En su best seller “El shock del futuro” (1970), Alvin Toffler, pensador y futurista estadounidense, sugiere la idea de que todo un amasijo de elementos estará comprimido en un solo rollo en el futuro, que es justamente el tiempo en que vivimos, a juzgar por la fecha en que dio a la estampa su obra.
Entre ellos no podía quedar fuera, naturalmente, el concepto de identidad nacional de un país. La figura que más me impactó del libro fue cómo en el porvenir, o sea, en la actualidad, se nivelarán todas las diferencias o variedades culturales, políticas, económicas y religiosas de las naciones, que es lo que les da vida.
El mismo nacimiento de la República Dominicana estuvo mediatizado por la omnipresencia de potencias extranjeras, en especial los Estados Unidos y Francia por allá por el siglo XVIII, desde antes que Duarte forjara la nacionalidad dominicana.
Fueron los tiempos en que la primera envió sus primeros barcos a establecer relaciones comerciales con este país.
Thomas Hobbes, un clásico del absolutismo político, sostiene en su obra “Leviatán” (1651): “No podemos vivir en paz cuando el vecino de al lado es un verdugo”, en alusión a un país poderoso y sus designios frente a un país pequeño.
Desde el fin de la Segunda Guerra Mundial y el derrumbe del Muro de Berlín hay una sola nación que se levantó imponente de los escombros al que se había reducido Occidente después de la conflagración.
Es la que desde esa época establece las reglas del juego en el tinglado geopolítico, la única protagonista del escenario, esta vez apuntalada por la teoría neoliberal globalizadora y su fetiche el posmodernismo.
Esta última palabra es clave para entender la suerte que corre un país de economía dependiente y tercermundista como lo es la Patria de Duarte y todo lo que de ello se deriva.
Así las cosas, de repente nos encontramos con que los valores sobre los cuales se erigió nuestro país -que le costó tanta sangre y sacrificio- ya han perdido sentido desde la óptica del verdugo, porque a los únicos que les luce proteger sus símbolos patrios y culturales es a las grandes potencias.
Para la perspectiva del discurso imperial, la sola mención del término patria en los países pequeños es anatema, una mala palabra, un anacronismo, a ser despachado sin más con un sinfín de estigmas, prejuicios y etiquetas y duramente castigado por la burla y el escarnio en estas olas globalizadoras que arropan el mundo.
Tan brutal es la manipulación y el chantaje con que se maneja la verdad de las relaciones domínico-haitianas últimamente que quien profesa de inmediato un profundo amor a sus raíces culturales e históricas, o es un fascista, o neonazista, o nazinacionalista, o antediluviano, esto, sin que tenga derecho al beneficio de la duda siquiera.
En otras palabras, la misma vieja historia de Sartre de que “El infierno son los otros”, se repite incesantemente.

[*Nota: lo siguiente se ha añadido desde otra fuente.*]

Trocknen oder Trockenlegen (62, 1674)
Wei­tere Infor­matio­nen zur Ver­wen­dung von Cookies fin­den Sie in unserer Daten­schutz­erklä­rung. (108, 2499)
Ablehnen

La imagen de la totalidad de los países que tocan un mismo son alrededor del más poderoso de ellos nos recuerda la expresión bíblica “Toda la tierra era un solo labio” (Gn. 11:1), esto es, un solo espíritu, en torno a la torre de Babel. Como se sabe, conforme al mito bíblico, todos los pueblos de la Tierra hablaban una misma lengua antes de que se produjera aquella gran confusión, o sea, todos giraban alrededor de un solo poder.
Entendemos que Toffler ha acertado en su visión globalizadora de las diferencias de los países.
El futurista anunciaba el fenómeno de la mundialización que vendría después. Ahora cada cual baila, como se hacía antes de los tiempos babélicos, al ritmo de una misma lengua y una misma cultura, las del Imperio, incluidos los propios países europeos, paradójicamente con una enorme riqueza histórica y cultural que a nadie ni a nada tienen que envidiar, sin embargo subordinados al país más poderoso del globo.
Solo así podría entenderse el absurdo del porqué la República Dominicana y Haití tengan que unificarse, país este último en oposición al cual nos definimos como nación el 27 de febrero de 1844, y reforzada en su separación en batallas posteriores contra ese mismo territorio, el cual no existe sino en la mente de sus elites mafiosas.
Por lo visto, de nada ha valido argumentar que la República Dominicana y Haití son dos pueblos con culturas, lenguas, religiones y tradiciones distintas, a no ser por un motivo estrictamente imperial, o neocolonialista, en el sentido de que esos dos países deben fusionarse como una manera de resolver la tragedia secular haitiana, no importa si se hace en desmedro de la República Dominicana como pueblo.
Sin duda que la ideología de la globalización hace tabla rasa de las diferencias culturales, económicas, políticas y religiosas de las naciones.